Meses depois, ainda não encontrou outro emprego. Liu, que pediu um pseudónimo por razões de privacidade, acredita que foi a licença de maternidade que levou ao seu despedimento.

"Eles são muito realistas. Quando não preciso de ti, substituo-te por mão de obra mais barata", diz.

Os homens também podem ser afectados.

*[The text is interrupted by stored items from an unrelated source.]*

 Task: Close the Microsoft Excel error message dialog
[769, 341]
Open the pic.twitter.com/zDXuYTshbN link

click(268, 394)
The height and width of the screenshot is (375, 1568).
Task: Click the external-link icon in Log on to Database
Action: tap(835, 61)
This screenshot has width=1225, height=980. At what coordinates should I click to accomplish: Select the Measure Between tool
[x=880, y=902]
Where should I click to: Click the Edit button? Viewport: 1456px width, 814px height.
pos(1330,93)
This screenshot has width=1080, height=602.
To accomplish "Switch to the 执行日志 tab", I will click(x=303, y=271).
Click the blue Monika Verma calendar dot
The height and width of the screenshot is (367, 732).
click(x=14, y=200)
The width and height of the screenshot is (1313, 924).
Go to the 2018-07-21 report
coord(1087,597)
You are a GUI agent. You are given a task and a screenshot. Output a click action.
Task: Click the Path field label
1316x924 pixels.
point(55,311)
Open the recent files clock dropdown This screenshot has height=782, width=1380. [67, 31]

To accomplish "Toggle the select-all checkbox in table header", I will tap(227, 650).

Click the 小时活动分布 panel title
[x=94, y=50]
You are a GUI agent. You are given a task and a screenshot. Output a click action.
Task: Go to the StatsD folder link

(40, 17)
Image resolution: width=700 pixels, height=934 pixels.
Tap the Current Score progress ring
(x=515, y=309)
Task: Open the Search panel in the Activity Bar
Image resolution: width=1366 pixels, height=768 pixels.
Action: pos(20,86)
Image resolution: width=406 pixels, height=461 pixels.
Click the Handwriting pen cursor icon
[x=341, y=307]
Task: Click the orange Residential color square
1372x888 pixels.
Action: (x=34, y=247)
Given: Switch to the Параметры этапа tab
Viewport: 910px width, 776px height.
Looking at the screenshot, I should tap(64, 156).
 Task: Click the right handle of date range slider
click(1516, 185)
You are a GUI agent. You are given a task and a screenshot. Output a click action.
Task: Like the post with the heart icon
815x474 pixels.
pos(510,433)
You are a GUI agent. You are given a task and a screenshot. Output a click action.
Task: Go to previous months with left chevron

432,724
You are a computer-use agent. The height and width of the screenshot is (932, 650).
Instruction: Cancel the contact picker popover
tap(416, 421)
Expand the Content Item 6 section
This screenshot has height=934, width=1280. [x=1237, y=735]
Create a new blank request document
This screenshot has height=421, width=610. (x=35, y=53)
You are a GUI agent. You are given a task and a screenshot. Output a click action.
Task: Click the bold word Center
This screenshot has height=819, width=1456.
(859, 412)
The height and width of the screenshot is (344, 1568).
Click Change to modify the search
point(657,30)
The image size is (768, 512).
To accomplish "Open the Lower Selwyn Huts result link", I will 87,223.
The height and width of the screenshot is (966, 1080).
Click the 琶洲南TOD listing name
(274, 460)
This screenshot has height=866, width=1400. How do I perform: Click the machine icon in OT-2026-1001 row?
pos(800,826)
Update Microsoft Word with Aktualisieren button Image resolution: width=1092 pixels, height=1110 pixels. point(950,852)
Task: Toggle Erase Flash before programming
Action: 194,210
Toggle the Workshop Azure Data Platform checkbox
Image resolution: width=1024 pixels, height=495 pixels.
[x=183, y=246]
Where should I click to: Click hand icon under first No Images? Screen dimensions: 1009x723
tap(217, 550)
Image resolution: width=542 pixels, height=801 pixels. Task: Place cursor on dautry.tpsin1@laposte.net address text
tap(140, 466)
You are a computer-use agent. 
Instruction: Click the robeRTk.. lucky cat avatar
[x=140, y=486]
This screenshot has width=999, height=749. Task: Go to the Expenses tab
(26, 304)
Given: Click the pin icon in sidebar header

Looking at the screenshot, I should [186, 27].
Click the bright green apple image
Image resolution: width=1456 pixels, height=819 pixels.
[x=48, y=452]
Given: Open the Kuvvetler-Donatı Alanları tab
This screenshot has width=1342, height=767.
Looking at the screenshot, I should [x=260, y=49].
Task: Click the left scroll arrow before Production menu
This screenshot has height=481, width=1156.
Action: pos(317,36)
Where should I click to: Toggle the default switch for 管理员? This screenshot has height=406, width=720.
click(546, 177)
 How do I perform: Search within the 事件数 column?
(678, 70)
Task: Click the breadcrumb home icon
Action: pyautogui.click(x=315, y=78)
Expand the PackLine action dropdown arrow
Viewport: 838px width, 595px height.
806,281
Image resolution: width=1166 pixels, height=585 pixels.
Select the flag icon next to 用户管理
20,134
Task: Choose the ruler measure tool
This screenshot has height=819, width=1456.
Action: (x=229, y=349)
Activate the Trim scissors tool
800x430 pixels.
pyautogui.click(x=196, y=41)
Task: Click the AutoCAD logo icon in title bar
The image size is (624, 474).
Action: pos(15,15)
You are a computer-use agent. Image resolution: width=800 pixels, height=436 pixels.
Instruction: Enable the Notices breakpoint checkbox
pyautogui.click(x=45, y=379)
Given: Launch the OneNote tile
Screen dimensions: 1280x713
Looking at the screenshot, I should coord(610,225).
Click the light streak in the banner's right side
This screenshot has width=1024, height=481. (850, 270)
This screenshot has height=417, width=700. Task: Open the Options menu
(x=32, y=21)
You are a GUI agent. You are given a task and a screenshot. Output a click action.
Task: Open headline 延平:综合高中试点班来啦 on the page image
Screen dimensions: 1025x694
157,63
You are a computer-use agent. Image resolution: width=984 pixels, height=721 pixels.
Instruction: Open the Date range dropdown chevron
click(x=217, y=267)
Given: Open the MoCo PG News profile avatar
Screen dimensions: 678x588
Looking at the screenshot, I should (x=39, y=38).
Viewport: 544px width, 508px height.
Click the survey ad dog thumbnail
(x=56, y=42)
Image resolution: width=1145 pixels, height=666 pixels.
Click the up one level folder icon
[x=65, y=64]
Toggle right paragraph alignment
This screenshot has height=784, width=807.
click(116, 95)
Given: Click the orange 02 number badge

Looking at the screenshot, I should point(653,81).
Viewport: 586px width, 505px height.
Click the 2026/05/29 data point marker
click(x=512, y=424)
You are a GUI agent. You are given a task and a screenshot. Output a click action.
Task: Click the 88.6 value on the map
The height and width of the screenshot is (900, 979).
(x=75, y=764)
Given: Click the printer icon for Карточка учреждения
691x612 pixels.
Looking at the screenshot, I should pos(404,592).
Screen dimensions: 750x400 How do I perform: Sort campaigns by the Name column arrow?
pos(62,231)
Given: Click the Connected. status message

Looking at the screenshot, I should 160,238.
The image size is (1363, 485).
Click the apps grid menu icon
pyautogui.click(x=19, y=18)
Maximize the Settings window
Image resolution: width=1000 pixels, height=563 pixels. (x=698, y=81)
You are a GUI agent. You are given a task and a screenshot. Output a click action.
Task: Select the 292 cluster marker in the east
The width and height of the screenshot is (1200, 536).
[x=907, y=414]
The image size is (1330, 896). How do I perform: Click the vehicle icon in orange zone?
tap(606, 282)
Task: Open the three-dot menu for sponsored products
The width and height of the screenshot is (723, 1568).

Liu lembra-se de ter visto um colega que tinha acabado de ser pai receber o que ela chamou de tarefas inadequadas, como ser enviado numa viagem de negócios imediatamente após o parto.

E disse ter também visto empregados da geração millennial e de meia-idade a serem escolhidos para serem envergonhados, sendo-lhes pedido que levantassem a mão em reuniões se tivessem mais de 30 anos ou não sendo convidados para festas da empresa.

Liu suspeita que a maior motivação dos empregadores é simplesmente o resultado final. "Muitas empresas consideram a eficiência dos custos", diz Liu. "Acham que o meu salário é mais elevado do que o dos recém-licenciados, por isso preferem escolher os licenciados."

'Consigo ver através dos seus truques'

Os especialistas afirmam que a melhor forma de combater o preconceito de idade e a desigualdade de género é através de uma reforma legal.

Yiran Zhang, professor assistente da Cornell Law School, afirma que, embora a legislação laboral chinesa proíba a discriminação com base na etnia, no género e na crença religiosa, não o faz em relação à idade.

E mesmo nas áreas em que foi oferecida alguma proteção - como para as mães em licença de maternidade - a aplicação da lei é fraca e a discriminação com base no género continua a ser comum, afirmou.

Os trabalhadores que processam com êxito a sua entidade patronal podem receber apenas indemnizações baixas, o que desincentiva alguns a prosseguir com a ação judicial, acrescentou Zhang.

Estudantes e licenciados numa feira de emprego e estágios universitários em Suqian, na China, a 9 de agosto de 2023. Costfoto/NurPhoto/Getty Images

"Uma grande quantidade de discriminação por idade é interseccional - discriminação de idade, género, gravidez e deveres de cuidado", disse o professor assistente.

Zhang e outros especialistas referiram que, no passado, houve tentativas de legislar contra a discriminação com base na idade, tendo alguns políticos considerado esta questão prioritária para combater a queda da taxa de natalidade, mas até à data estas tentativas não foram aprovadas no parlamento.

No início deste ano, vários progressos foram registados quando várias províncias e regiões flexibilizaram as restrições de idade para os empregos de funcionários públicos, aumentando o limite de 35 para 40 anos, segundo os meios de comunicação social estatais.

Entretanto, Liu - a antiga gestora de projectos em Shenzhen - espera agora ganhar a vida como criadora de conteúdos, para não ter de regressar a um local de trabalho tradicional repleto de discriminação e discriminação em razão da idade.

"Já estive em grandes e pequenas empresas, consigo ver os seus truques", afirma. "Só quero fugir de lá".